Rousey’s mother, AnnMaria Rousey DeMars, a former world judo champion herself, had always thought Ronda would be the first American woman to win an Olympic gold medal in the sport. Rousey competed at the 2004 Olympics as a 17-year-old, failing to return to the USA as a medallist. She went back as a 21-year-old and won a bronze.

Between Beijing and the start of her MMA career, she alternated shifts as a cocktail waitress and bartender, but four years into her MMA career, Rousey, now 26, has won six professional bouts, all in the first round with her signature move, a ripping armbar submission.

Yet her biggest conquest is the UFC, and UFC President Dana White, who admits he was won over by every facet of her: from fighter to figurehead, to filly.

The likelihood if the pay per view stacks up, is that within a year she will become the UFC’s first female dollar millionaire in earnings.

Ten months ago, I had a dinner with Rousey and a group of ten others in Las Vegas, and what you see is what you get. High-heeled, long-haired and with the Olympic rings tattooed on her ankle, she cut quite a swathe.

At that point, she was on course to fight Miesha Tate, then the Strikeforce women’s bantamweight champion, and she duly won the title.

At the time, the UFC had bought out its rival mixed martial arts organisation.

“In judo and at the Olympics, I was carrying the weight of everyone’s expectations and trying to prove people right that I could win the Olympics. I didn’t like that. I want it to be just for me, not for other people. I like proving people wrong more than proving people right,” Rousey explained this week.

In London last week, UFC president White reckoned she has the lot. She certainly changed him. “I wasn’t an advocate of women in the UFC, but Rousey changed my mind on that. She has everything,” he said.

“Everybody was talking about her hands two years ago,” White said of Rousey. “Look at her f****** hands now. I know things you guys don’t know about her and what she’s doing as far as her hands go. I’d love to see guys go spar with her. She is tough, she is mean, and she is nasty. She’s mean, man. She’s a tough chick.”

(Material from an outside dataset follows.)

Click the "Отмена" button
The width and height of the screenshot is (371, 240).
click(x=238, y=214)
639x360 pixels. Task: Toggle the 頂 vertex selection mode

“I’ve heard some flak about the girls,” White added. “But their mitt work is better than half the guys. Their hands are great, they’re well-rounded, they represent the sport well, they represent themselves well. I couldn’t be happier that I made the decision and I couldn’t be happier with this fight.”

“The media is following her because she’s legit – she’s the real deal,” White said following the post-event news conference for UFC on FUEL TV 7 in London. “She’s a world-class athlete who won an Olympic medal. How do you not respect that? How do you not respect someone who’s been training since they were 6 years old and medaled in the Olympics, and has worked as hard as she has to round out her game as a martial artist, too?”

As the pay per view event gathered momentum this week, so the revelation of more detail from the life of Rousey. Rousey is 5ft 6ins tall, cuts to 135 pounds to fight, is educated, and gets how the media and fight sport works. Her mother has a doctorate in educational psychology.

When Rousey was a little girl, her father suffered a broken back in a sledding accident. Given a short time to live, he committed suicide. Ronda was 8.

As a young child, she could barely speak. As a teenager she was beset by shyness. But not in recent years. Rousey famously attacked swimmer Michael Phelps on a YouTube video.

“Get over yourself. All you do is swim. If someone slapped you every single time you jumped in the pool, then I’d have a little more respect.”

Rousey qualified that in the interview with USA Today this week. “In the Olympics, it’s kind of like you’re supposed to act like Miss America and talk about world peace,” she says. “I like having that freedom now. I like having that room for error, that whole bad girl thing.”

Also on the Anaheim card, lightheavyweights Lyoto Machida and Dan Henderson – also a US Olympian as a wrestler – go to war. For once, in spite of the male fighting talent on the card, the women will overshadow the men.